She was later discovered to be suffering with type two diabetes which was “poorly controlled”, and there were also concerns she may have had issues with her central nervous system.
Ms T had contact with the mental health early intervention scheme, BCC’s safeguarding adult services, her GP and housing association at various points from October 2014 to November 2015.
However writing in the board report, independent social care consultant, Robert Lake, said there were few examples of “multi-agency sharing” throughout the case.
In October 2015 police were asked to visit Ms T’s home, as her friend had told the authorities she had not seen her in weeks.

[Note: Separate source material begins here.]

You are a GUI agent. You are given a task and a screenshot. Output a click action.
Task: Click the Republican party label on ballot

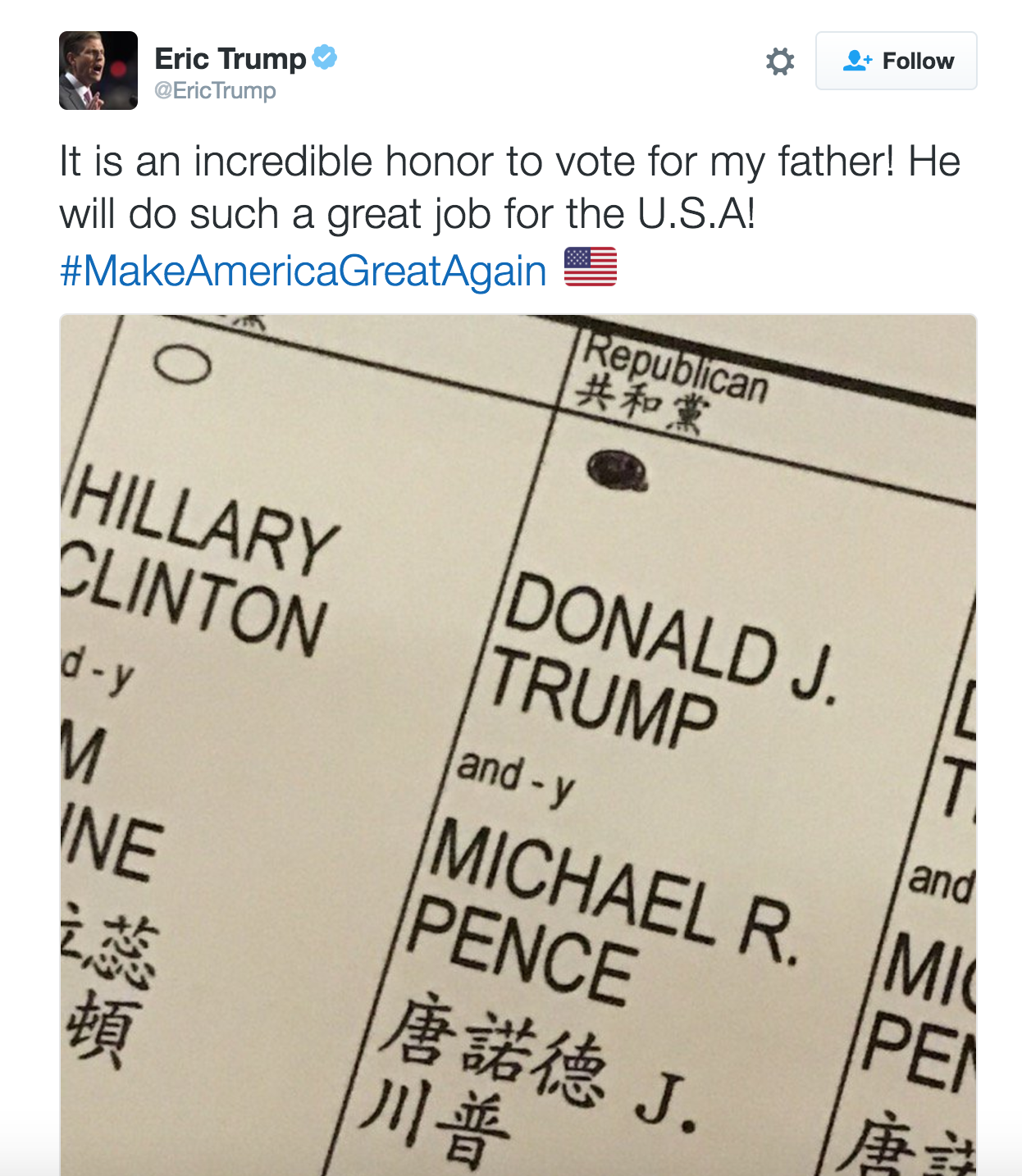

Police managed to speak to Ms T, however noticed an “overpowering smell” coming from the “untidy” flat, as well as a lack of food, prompting them to alert the council and housing provider.
Ms T then had contact with the council, mental health service and her GP up until November 23 2015, when she was seen by the social housing provider – the last contact she had with a public agency.
The report stated that if a formal safeguarding concern had been raised in October or November 2015 then “there could well have been a very different outcome”.
The investigation found the ongoing monitoring of Ms T “fell into a void” after her case was referred back to her GP in late November 2015 by the adult mental health team.
Writing in the report, Mr Lake, stated: “In considering the matters before us, the Safeguarding Review Panel members and I have concluded that when no action was taken by the Adult Mental Health Team, in late November 2015; beyond referring the case back to the GP, the ongoing monitoring of Ms. T “fell into a void”.
“We have been unable to ascertain why this occurred (it may have been due to a service re-design in the Mental Health Trust at that time) but it is, perhaps, the most significant area of concern of all, albeit, for all we know, Ms. T could have already been dead by then.”
A series of recommendations were laid out to BCC’s adult safeguarding team and the mental health trust in order to improve the services.
Oxford Health NHS Trust says action has been taken on all the recommendations laid out by the board, as well as its own action plan created following the publication of the report.
BCC confirmed its action plan is currently being worked on and is “nearing completion”.